Identity crisis?  I know who I am.  My wife, sons, daughter in law, even my two year old grand daughter know who I am.  My relatives and friends, we are all on the same page, united in the fact that I am Russ Grimm.  I’m not worried.  Everyone else is going to have to figure it out on their own and until they do I guess I will have to continue denying who I am not.

Footpaths

In late spring, Linda and I returned from a vacation in Scotland and England.  Our vacation was spent in a large part, hiking.  We hiked footpaths, many of which are centuries old, throughout England and Scotland.  These footpaths are fantastic ways to see the countryside, visit with others, and experience little, out of the way places.  These footpaths are unique compared to what is available in Iowa and for that matter probably anywhere else in the United States.  They crisscross all parts of the country and what would puzzle the American way of thinking and for the hiker, is that most of the footpaths are on private property.  We hiked farmland, walked next to farm buildings, homes and among herds of sheep and cows.  We hiked through private timber, pastures and cropped fields.  We crossed streams on narrow bridges and in some cases walked on stones placed in the shallow water centuries ago.

In pastures with herds of sheep, Linda and I could walk next to stones placed in circles older than Stonehenge.  There are fences to separate the cows and sheep with clever gates for hikers and travelers to move from field to field while leaving the animals in their friendly confines.  Many of these footpaths were once the roads that went from village to village.  One of the footpaths we hiked was called the Coffin Trail that linked the villages of Ambleside and Grasmere in the Lake District of England.  It has this name because St. Oswald’s Church was located in Grasmere and until 1821 the village of Ambleside did not have a church.  Prior to 1821, when a friend or relative died in or near Ambleside they would be carried in their coffin to Grasmere where the church was located.  Along this trail there remains large flat stones that were once used to sit the coffin so that those carrying the deceased could rest.  While the original purpose of these centuries old footpaths has changed, they continue to be traveled on extensively today by local citizens and visitors.  Sharing, showing respect for each other, an expectation of togetherness was evident in the heritage of these footpaths and when we hiked these trails these feelings and ideas were felt by us.

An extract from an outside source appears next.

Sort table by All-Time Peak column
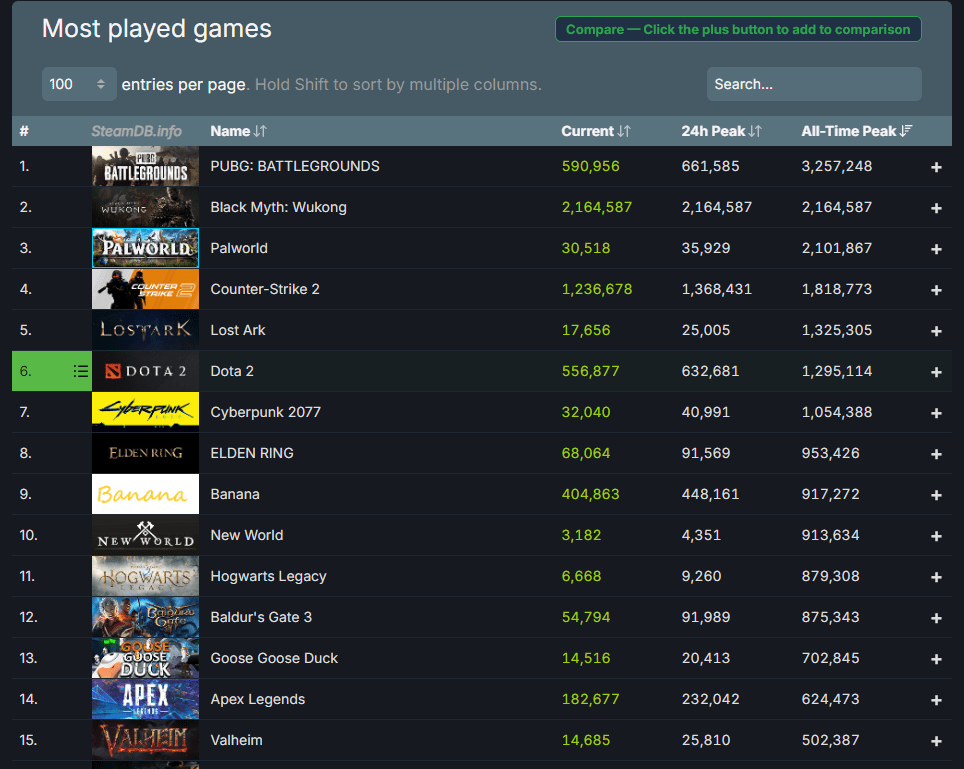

The footpaths invited us to explore.  For me these footpaths are symbols of the paths we all take alone and with others throughout our life.  Which way to turn?  Move forward or retreat and look for another way?  Is there enjoyment on the paths being taken?  Decisions to be made.  Paths I take on my own and those with Linda and others.  Much like the information gathered in day to day life to help shape and move forward down our footpaths, there are small books to read and maps to follow with explanations on how to navigate the walks.  So, while we hiked we read, discussed our options, at times disagreed and had to compromise and in the end we moved down the path , the direction we would take.

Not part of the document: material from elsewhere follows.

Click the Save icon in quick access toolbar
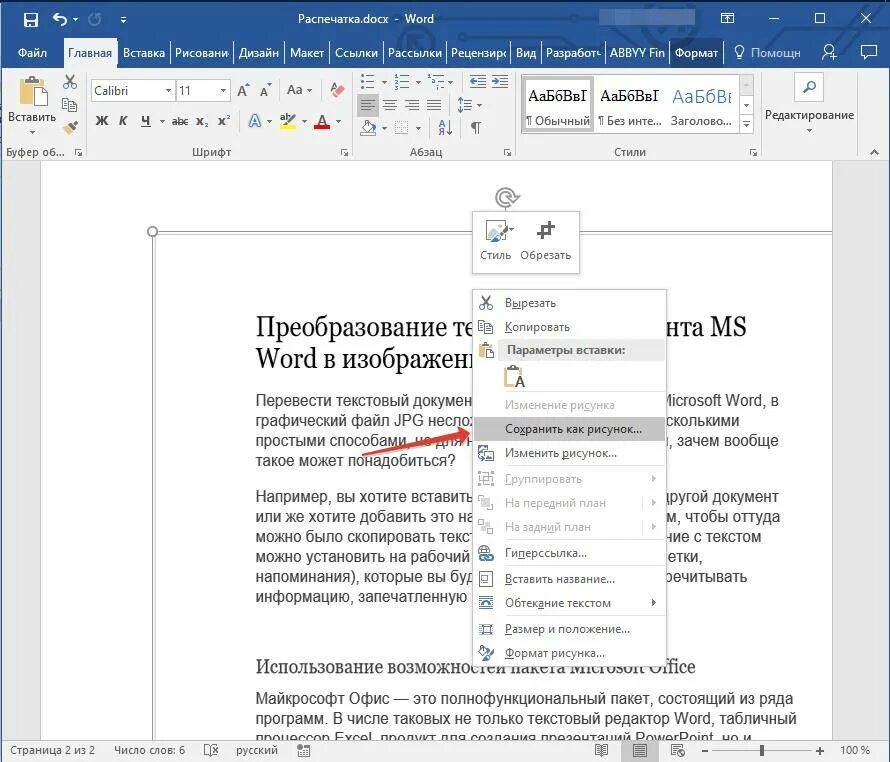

While in England Linda and I visited with our friends Alan and Joan who live in the suburbs of London.  Alan and I have known each other for more than 47 years which is the longest friendship that I have had with anyone in my lifetime.  I met him in September 1964 when he visited my aunt in the United States.  I invited Alan to my school and he was very accommodating and came to my English class.  1964, remember the Beatles?   Well, I had this young Englishman in my classroom and this was my opportunity to score big on the popularity scene.  I thought I had found a less traveled footpath to popularity.  It did not work exceptionally well, however my English teacher told me that Alan’s presence saved my grade.  Popularity can be a fleeting moment in time when one is a teenager but that passing grade is there forever.  Thanks again big guy!  Alan carried on this tradition with visits to both of my son’s school many years later.  I guess in this case for Alan, some footpaths you just have to stay the course.  It was wonderful seeing Alan and Joan, their children and their children.  Wow, these are some awesome footpaths we have traveled over the years.  We had many great conversations, philosophical discussions, cycling stories and many laughs.  Several houses down from where Alan and Joan live, a sign with an arrow reads, “public footpath”.  What more could I have expected?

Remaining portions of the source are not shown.